Previously the few Catholics in Derby had worshipped in a small building in Chapel Street.

Built to the north of Derby town centre, at precisely the time when the approaching railways were about to cause rapid growth in population, St Mary’s was an acknowledgement that many of the workers who would migrate to the new railway works would be Irish in origin.

The site was constricted and funds limited.  Pugin set out the building with the sanctuary to the north and a tall tower, 100 feet high, placed centrally at the south (liturgical west) front.

The church would have been even more prominent if Pugin’s slender spire, supported by flying buttresses, had been built:  its tip would have reached two hundred feet above street level.

In the absence of a spire, a white Portland stone statue of St Mary was mounted on top of the tower and unveiled on Trinity Sunday 1928.

Now that many of the surrounding buildings have been cleared the plainness of the side walls is noticeable.

Though the exterior of St Mary’s is elegant and understated, the interior was richly decorated.

Pugin designed a whole range of fittings and metal furniture in collaboration with the Birmingham manufacturer, John Hardman.  The panoply of lamps, crosses, candlesticks, vessels and altar furniture first seen at the consecration ceremony were the earliest products of a partnership which lasted to the end of the architect’s life.

The Derby Mercury reported that “the appearance of the clergy, upwards of fifty in number, surrounding the Altar, was extremely gorgeous”.

The Catholic newcomers were not welcomed to Derby by the established Anglicans.

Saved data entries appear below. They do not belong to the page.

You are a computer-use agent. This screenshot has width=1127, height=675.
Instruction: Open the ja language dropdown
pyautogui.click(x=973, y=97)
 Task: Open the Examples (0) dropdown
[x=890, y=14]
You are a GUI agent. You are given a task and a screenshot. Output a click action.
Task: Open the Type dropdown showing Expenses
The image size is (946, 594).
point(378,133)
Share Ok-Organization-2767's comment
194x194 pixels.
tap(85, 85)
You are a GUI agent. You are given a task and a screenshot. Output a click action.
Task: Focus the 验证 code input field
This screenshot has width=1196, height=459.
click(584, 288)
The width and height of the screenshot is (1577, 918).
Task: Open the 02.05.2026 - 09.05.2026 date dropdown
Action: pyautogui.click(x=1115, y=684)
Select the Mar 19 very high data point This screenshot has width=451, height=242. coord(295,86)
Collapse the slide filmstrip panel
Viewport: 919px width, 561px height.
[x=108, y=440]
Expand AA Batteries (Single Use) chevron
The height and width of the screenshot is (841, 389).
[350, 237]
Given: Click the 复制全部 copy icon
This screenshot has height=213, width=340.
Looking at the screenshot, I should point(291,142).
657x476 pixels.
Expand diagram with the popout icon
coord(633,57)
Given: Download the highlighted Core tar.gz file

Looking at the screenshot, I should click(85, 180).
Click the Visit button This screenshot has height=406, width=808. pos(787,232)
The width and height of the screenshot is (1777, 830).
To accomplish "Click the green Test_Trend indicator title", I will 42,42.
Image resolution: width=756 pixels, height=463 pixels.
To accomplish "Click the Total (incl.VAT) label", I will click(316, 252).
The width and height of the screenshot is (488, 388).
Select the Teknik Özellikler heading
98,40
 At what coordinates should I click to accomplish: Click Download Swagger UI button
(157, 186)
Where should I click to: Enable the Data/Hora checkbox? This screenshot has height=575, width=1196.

In 1846 the great bulk of the Anglican parish church of St Alkmund, designed by the local architect Henry Isaac Stevens (1806-1873), was built, blocking the view of St Mary’s from the town centre.  It was traditionally said to have been the “Anglicans’ revenge” for the construction of Pugin’s church.

Ironically, when St Alkmund’s was demolished in 1967 to make way for the Inner Ring Road, some of its stone was offered for the construction of a new East Porch for St Mary’s.

The footbridge across the underpass leads directly to St Mary’s main entrance, and there is now an unimpeded view between Pugin’s elegant Gothic Revival church and the superb medieval Perpendicular tower of the Anglican cathedral of All Saints’.

St Mary’s Church is listed Grade II*.

The 56-page, A4 handbook for the 2019 ‘Pugin and the Gothic Revival’ tour, with text, photographs and a reading list, is available for purchase, price £15.00 including postage and packing.  To order a copy, please click here or, if you prefer, send a cheque, payable to Mike Higginbottom, to 63 Vivian Road, Sheffield, S5 6WJ.

For details of Mike Higginbottom’s lecture Survivals & Revivals:  past views of English architecture, please click here.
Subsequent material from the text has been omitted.